Exercise input:
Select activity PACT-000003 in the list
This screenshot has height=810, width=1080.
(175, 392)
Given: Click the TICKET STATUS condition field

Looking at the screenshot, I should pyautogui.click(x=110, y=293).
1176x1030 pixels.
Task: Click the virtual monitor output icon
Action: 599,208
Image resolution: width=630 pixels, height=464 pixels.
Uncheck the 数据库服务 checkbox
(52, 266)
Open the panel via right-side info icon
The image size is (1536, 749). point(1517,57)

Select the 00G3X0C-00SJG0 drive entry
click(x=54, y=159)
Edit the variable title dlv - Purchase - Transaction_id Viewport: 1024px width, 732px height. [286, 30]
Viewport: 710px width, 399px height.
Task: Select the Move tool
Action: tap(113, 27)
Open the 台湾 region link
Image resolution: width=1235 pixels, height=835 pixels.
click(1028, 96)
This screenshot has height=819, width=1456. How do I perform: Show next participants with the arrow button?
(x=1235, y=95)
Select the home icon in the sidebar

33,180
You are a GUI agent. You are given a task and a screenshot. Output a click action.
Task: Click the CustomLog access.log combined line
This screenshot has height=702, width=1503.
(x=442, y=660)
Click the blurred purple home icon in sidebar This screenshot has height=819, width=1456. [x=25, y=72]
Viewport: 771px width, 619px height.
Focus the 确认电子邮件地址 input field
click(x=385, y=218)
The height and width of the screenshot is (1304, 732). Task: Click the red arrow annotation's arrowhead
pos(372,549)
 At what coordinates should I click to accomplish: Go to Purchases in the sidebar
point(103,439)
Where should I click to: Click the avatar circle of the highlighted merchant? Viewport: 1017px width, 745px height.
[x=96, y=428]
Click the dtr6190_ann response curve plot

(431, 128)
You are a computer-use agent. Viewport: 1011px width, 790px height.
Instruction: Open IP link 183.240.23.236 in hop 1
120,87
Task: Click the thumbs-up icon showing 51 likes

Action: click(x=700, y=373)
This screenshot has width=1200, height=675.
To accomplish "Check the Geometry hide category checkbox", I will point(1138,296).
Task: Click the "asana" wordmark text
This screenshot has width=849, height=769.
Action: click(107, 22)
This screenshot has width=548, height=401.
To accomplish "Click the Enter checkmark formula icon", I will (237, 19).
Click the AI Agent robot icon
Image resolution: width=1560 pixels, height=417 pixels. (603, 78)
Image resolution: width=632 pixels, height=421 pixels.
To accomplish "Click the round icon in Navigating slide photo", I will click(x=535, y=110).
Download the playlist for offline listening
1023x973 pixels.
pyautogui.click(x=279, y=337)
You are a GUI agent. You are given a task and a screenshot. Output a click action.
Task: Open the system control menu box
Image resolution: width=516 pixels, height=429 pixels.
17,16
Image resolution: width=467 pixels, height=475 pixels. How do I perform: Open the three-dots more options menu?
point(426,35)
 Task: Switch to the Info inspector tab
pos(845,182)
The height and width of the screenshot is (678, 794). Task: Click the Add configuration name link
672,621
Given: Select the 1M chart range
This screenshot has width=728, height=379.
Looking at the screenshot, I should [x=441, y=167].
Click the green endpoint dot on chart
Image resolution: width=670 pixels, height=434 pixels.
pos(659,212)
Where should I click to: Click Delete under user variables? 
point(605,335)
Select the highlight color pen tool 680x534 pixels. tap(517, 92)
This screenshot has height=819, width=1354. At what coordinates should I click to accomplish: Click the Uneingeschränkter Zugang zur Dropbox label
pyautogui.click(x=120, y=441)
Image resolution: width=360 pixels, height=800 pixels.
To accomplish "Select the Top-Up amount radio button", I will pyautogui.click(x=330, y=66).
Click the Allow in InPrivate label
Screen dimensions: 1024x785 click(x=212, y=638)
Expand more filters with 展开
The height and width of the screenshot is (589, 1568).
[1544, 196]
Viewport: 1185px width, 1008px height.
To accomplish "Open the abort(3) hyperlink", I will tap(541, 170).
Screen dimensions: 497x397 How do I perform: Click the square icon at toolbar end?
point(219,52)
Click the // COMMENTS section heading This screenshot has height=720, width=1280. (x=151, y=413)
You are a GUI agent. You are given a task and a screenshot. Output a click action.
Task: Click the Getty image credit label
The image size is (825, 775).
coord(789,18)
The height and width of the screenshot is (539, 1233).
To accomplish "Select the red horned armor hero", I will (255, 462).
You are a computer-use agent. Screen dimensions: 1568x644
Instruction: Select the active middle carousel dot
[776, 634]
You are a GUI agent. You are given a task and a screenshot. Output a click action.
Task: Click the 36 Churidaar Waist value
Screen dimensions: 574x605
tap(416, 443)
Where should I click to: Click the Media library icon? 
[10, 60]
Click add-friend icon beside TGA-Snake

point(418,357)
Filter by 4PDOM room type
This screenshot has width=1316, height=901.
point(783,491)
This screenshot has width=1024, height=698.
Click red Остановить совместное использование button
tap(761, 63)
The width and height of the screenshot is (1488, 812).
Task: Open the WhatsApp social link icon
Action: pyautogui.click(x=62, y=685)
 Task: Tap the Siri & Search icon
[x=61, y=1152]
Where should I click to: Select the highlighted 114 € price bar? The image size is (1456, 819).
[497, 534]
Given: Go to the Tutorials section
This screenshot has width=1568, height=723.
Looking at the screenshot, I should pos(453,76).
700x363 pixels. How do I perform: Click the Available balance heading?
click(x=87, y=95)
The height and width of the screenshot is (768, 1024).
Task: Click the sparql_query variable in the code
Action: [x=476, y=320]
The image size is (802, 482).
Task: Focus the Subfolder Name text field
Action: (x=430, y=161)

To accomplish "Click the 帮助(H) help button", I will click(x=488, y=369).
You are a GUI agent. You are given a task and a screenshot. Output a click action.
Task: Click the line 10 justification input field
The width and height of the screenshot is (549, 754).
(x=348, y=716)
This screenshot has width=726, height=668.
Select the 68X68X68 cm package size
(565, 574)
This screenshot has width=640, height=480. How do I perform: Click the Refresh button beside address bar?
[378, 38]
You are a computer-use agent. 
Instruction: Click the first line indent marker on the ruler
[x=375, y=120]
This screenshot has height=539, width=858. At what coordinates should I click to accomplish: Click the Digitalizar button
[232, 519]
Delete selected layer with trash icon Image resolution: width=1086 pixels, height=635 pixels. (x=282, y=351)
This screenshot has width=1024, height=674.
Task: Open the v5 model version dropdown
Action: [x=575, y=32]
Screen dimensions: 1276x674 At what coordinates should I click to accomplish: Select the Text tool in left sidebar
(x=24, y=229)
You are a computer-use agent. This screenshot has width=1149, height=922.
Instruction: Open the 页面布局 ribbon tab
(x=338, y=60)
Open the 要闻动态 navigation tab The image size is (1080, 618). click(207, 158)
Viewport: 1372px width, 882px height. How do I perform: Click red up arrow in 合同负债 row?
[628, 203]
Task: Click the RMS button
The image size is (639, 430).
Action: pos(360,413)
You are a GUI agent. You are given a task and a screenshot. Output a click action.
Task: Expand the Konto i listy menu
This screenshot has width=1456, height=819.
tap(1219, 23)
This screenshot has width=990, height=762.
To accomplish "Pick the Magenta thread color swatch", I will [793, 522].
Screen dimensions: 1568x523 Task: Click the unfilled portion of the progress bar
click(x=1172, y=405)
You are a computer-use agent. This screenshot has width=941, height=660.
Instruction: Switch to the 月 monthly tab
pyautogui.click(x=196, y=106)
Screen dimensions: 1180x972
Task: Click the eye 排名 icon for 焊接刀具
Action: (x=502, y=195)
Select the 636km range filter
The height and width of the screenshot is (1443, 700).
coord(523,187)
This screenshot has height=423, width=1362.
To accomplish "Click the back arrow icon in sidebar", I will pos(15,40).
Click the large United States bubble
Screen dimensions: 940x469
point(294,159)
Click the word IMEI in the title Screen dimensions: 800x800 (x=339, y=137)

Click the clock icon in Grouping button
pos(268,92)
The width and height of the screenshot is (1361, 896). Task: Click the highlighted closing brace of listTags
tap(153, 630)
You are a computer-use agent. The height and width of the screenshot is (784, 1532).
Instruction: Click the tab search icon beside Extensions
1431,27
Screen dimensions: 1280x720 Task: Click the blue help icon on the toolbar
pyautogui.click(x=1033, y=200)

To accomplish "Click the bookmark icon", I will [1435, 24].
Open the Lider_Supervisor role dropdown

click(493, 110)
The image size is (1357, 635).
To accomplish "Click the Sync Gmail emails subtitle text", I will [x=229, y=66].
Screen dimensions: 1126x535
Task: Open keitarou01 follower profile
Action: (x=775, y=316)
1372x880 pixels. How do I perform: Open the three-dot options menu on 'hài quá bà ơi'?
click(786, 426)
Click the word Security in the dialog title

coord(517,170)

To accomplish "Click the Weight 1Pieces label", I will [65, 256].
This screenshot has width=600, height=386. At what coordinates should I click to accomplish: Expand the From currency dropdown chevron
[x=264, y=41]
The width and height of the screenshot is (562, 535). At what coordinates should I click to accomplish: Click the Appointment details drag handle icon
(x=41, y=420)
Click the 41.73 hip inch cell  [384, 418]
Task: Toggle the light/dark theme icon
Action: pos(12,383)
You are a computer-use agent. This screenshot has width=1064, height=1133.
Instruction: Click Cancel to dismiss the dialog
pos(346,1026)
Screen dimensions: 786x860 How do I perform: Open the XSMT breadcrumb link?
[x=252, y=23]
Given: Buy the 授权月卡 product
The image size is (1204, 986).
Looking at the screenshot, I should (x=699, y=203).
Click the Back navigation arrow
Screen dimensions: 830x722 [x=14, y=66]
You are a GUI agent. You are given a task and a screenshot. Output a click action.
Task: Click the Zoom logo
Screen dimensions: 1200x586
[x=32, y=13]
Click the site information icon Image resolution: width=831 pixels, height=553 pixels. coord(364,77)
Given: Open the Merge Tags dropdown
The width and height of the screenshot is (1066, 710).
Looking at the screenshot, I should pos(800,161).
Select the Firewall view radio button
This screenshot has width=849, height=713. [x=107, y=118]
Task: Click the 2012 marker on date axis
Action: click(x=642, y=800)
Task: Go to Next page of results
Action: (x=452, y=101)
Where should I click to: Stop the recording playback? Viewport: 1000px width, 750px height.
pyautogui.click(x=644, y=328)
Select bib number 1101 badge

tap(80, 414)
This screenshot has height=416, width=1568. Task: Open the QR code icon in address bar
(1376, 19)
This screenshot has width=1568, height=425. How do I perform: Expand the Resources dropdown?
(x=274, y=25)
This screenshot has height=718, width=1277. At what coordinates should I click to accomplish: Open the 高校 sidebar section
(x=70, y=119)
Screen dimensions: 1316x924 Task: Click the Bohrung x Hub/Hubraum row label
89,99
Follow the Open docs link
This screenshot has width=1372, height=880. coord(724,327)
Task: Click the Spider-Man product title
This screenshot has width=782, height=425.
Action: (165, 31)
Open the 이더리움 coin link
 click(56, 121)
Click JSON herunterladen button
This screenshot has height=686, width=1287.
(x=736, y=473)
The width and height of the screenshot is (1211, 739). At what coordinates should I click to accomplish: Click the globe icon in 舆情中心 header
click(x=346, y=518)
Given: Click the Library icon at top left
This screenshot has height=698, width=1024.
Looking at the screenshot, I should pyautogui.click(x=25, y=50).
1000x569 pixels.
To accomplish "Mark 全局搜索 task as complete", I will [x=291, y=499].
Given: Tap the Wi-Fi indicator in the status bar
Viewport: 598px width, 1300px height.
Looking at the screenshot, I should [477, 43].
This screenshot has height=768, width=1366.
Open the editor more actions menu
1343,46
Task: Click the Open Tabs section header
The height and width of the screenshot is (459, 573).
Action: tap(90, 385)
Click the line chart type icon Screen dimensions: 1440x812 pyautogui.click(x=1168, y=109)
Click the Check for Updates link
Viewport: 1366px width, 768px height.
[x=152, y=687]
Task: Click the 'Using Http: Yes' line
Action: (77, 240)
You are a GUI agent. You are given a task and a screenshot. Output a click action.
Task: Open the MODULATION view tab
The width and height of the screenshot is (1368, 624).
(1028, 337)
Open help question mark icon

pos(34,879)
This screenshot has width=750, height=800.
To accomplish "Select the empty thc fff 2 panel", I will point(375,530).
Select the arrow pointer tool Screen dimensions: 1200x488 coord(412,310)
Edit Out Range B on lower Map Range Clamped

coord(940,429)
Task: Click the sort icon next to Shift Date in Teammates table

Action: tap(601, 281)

Task statement:
Write out the listing exactly from its first line to the line containing "Task: Click the CustomLog". Both of those lines belong in the answer.

Exercise answer:
Select activity PACT-000003 in the list
This screenshot has height=810, width=1080.
(175, 392)
Given: Click the TICKET STATUS condition field

Looking at the screenshot, I should pyautogui.click(x=110, y=293).
1176x1030 pixels.
Task: Click the virtual monitor output icon
Action: 599,208
Image resolution: width=630 pixels, height=464 pixels.
Uncheck the 数据库服务 checkbox
(52, 266)
Open the panel via right-side info icon
The image size is (1536, 749). point(1517,57)

Select the 00G3X0C-00SJG0 drive entry
click(x=54, y=159)
Edit the variable title dlv - Purchase - Transaction_id Viewport: 1024px width, 732px height. [286, 30]
Viewport: 710px width, 399px height.
Task: Select the Move tool
Action: tap(113, 27)
Open the 台湾 region link
Image resolution: width=1235 pixels, height=835 pixels.
click(1028, 96)
This screenshot has height=819, width=1456. How do I perform: Show next participants with the arrow button?
(x=1235, y=95)
Select the home icon in the sidebar

33,180
You are a GUI agent. You are given a task and a screenshot. Output a click action.
Task: Click the CustomLog access.log combined line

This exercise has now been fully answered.